M5s, Di Battista: a elezioni ci sarò.Renzi spieghi consulenze

Lsa

Roma, 29 nov. (askanews) - Anche se al momento ha fatto un passo di lato, per Alessandro Di Battista (M5S) "la passione per la politica è sempre fortissima, e alle prossime elezioni politiche ci sarò". Interpellato sul caso Renzi e sulla findazione Open, l'esponente del Movimento, in una intervista al Fatto Quitidiano, ha sostenuto che "che la corruzione non è più quella della bustarelle, ma si fa con le consulenze.
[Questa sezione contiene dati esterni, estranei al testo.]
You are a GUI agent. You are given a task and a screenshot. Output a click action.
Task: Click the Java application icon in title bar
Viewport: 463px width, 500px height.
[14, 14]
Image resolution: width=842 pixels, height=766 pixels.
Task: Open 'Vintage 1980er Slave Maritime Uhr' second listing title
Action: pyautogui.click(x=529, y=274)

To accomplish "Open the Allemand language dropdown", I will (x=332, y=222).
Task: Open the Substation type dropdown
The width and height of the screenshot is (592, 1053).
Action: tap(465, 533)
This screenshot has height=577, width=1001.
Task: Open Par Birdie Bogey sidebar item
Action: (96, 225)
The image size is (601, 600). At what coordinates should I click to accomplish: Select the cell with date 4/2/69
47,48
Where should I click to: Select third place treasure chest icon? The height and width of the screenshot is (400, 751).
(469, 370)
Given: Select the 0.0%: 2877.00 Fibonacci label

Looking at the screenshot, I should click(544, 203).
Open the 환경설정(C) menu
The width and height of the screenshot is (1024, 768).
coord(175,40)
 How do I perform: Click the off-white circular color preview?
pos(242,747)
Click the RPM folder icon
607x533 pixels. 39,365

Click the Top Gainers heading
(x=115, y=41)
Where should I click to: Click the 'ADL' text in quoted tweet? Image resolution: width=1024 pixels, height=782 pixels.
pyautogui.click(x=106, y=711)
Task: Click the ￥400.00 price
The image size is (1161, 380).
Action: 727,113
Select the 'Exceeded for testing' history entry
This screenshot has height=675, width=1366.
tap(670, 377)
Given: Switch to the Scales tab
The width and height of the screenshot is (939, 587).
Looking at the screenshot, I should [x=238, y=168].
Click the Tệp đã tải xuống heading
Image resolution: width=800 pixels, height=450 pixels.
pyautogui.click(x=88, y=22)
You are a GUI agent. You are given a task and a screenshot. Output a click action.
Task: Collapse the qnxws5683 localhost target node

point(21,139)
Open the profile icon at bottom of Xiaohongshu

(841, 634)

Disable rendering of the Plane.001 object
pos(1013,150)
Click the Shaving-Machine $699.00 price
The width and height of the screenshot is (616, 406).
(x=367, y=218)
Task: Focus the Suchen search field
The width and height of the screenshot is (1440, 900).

E l'unico modo per smascherarla è appunto una serie legge sul conflitto d'interessi". Di Battista spiega che il finanziamento privato ai partiti non è stato abolito, ma "da quanto leggo, l'ipotesi degli inquirenti è che le norme con cui è regolato siano state aggirate, ossia che certi imprenditori o multinazionali abbiano restituito il favore per alcune leggi ai governi Renzi e Gentiloni finanziando la fondazione legata ai renziani. Le ricche consulenze commissionate dal gruppo Toto all'avvocato Bianchi (colui che gestiva la fondazione Open) sono un fatto, e non parlo della loro liceità". Quanto al finanziamento della Casaleggio per la piattaforma Rousseau, Di Battista sostiene che "sono soldi che i parlamentari accettano di prendere dai loro stipendi per destinarli al funzionamento di una piattaforma. Non aggirano norme sul finanziamento, e quei soldi non vengono versati in cambio di favori".

Sul governo, Di Battista si augura che "faccia le cose e vada avanti, almeno fino all'entrata in vigore del taglio dei parlamentari. Io penso - aggiunge - che il Movimento debba alzare il tiro su determinati temi, come la giustizia, il Mes e le fondazioni dei partiti. Luigi Di Maio lo sta facendo e io sono dalla sua parte, lo sostengo in questa linea. Quanto al Mes, il fondo Salva-Stati, Di Battista afferma che "deve essere sovrano il Parlamento. Se io fossi un eletto, voterei contro il Mes", così come avrebbe votato contro la Commissione von der Leyen. "Comprendo le ragioni dei nostri europarlamentari Ignazio Corrao e Piernicola Pedicini, che hanno votato contro la commissione von der Leyen. Nella grande maggioranza dei suo componenti è fatta di esponenti del liberismo, e il Movimento invece deve essere sempre più anti-liberista".